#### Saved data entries
------------
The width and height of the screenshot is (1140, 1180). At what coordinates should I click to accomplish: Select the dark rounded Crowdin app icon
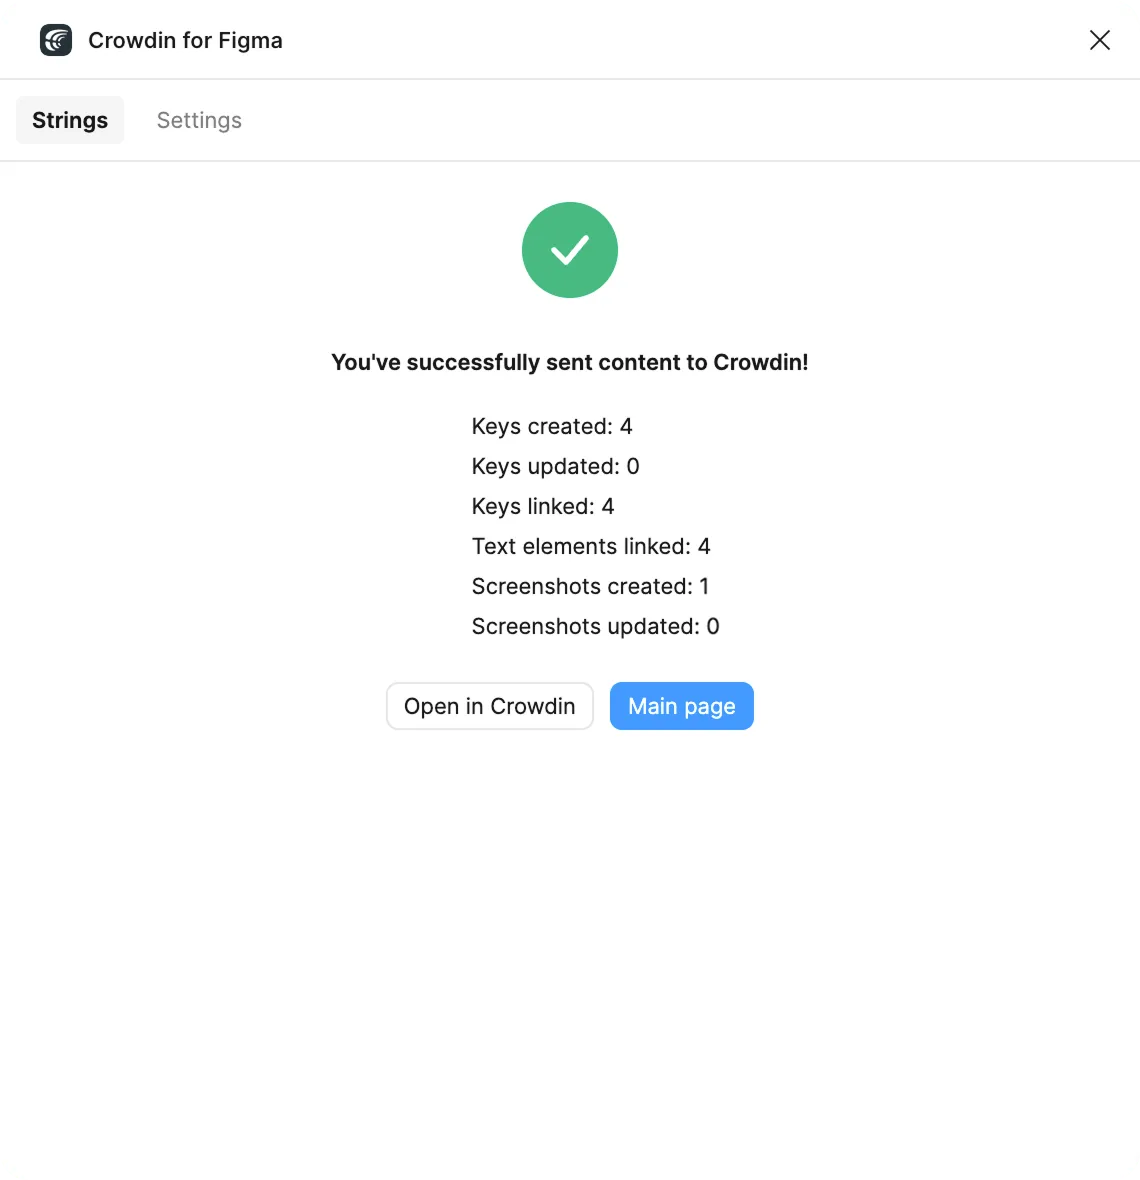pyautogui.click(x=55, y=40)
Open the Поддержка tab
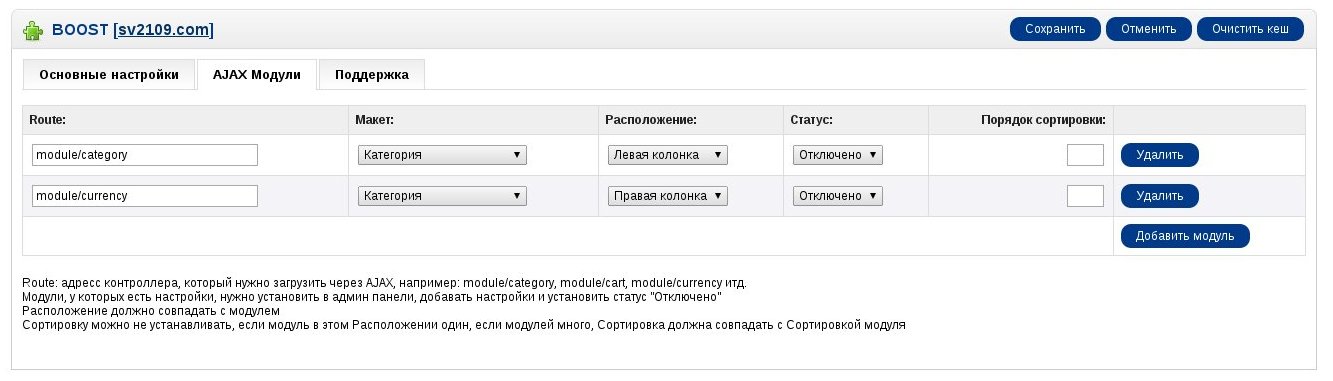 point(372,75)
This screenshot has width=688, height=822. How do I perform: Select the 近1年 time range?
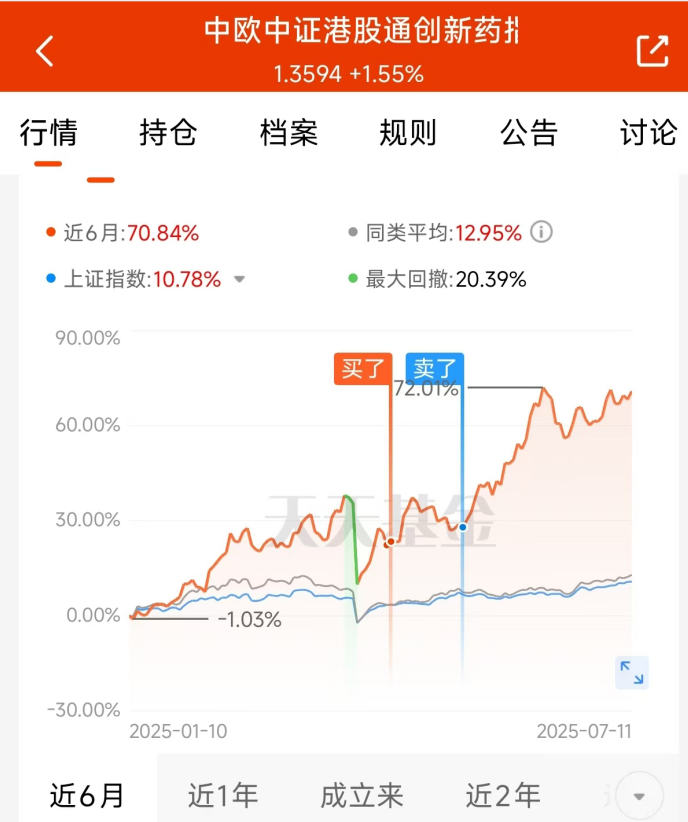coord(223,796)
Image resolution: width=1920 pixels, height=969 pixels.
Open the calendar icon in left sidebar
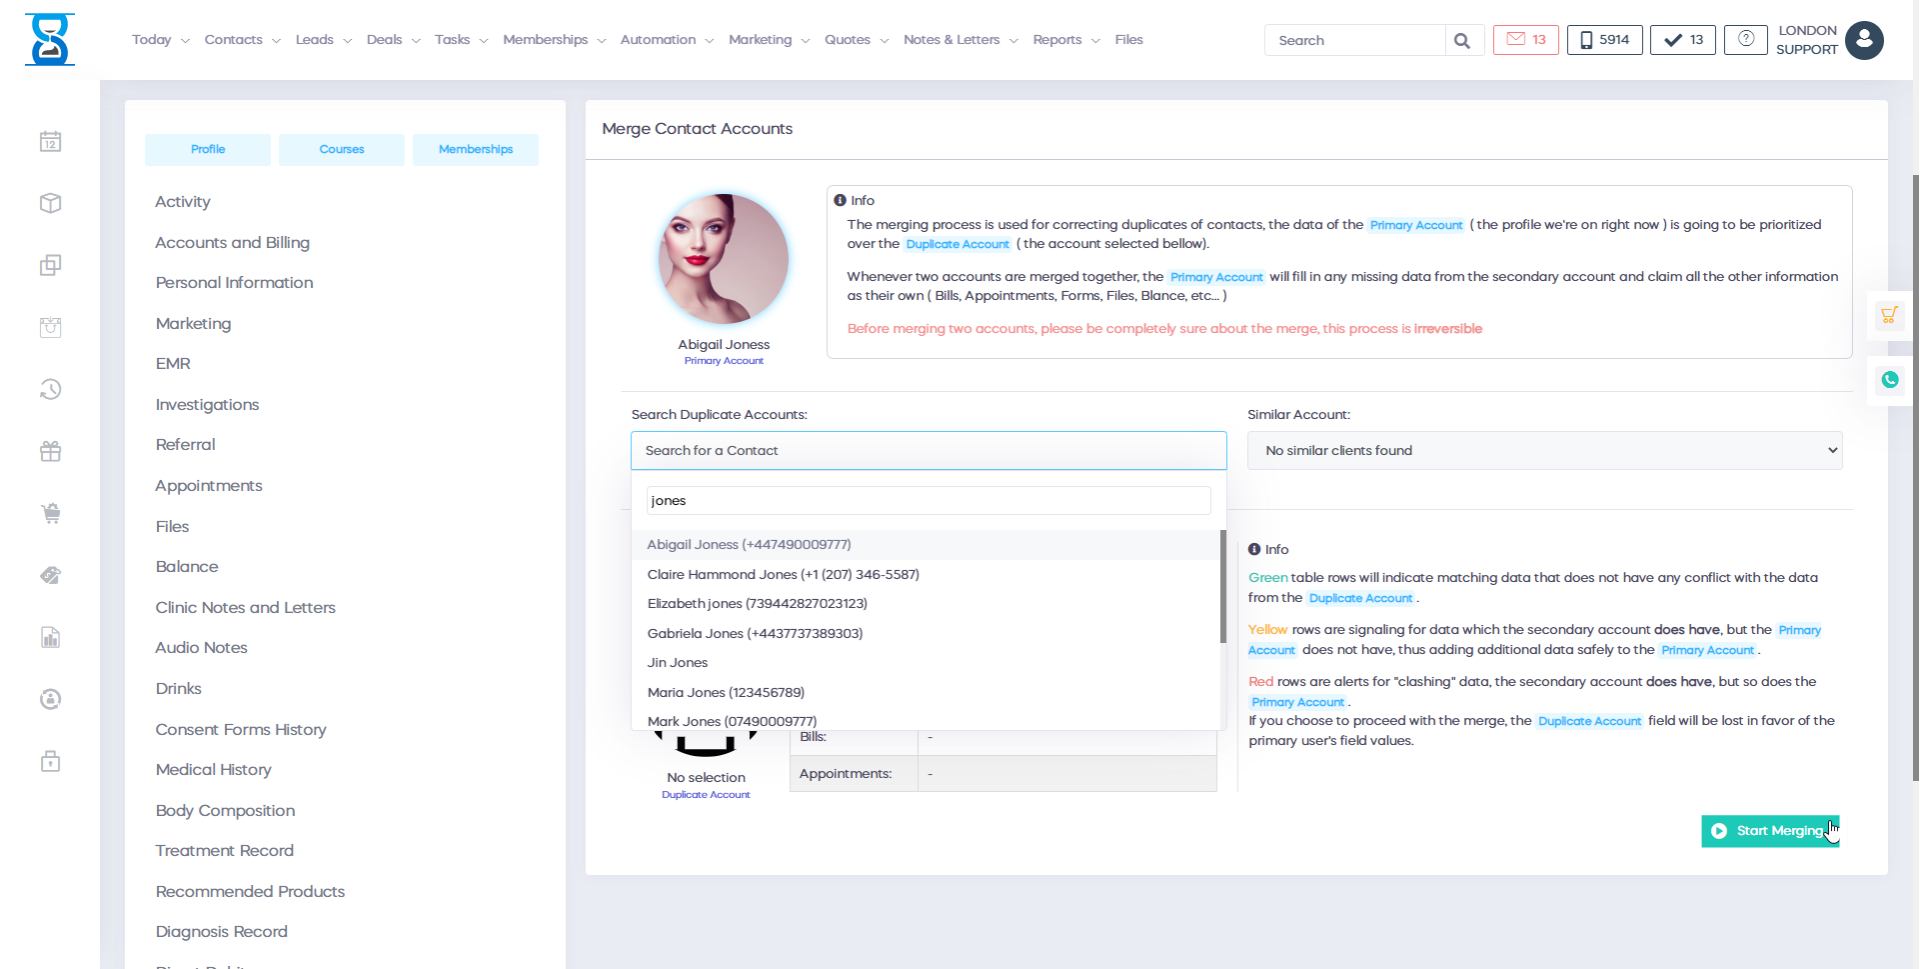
------------
#### What is being asked
Since the copy must exclude the pictures, transcribe only the text of the records, word for word.

#### Answer for the task
The width and height of the screenshot is (1140, 1180). At what coordinates should I click to accomplish: Select the dark rounded Crowdin app icon
pyautogui.click(x=55, y=40)
Open the Поддержка tab
 point(372,75)
This screenshot has width=688, height=822. How do I perform: Select the 近1年 time range?
coord(223,796)
Image resolution: width=1920 pixels, height=969 pixels.
Open the calendar icon in left sidebar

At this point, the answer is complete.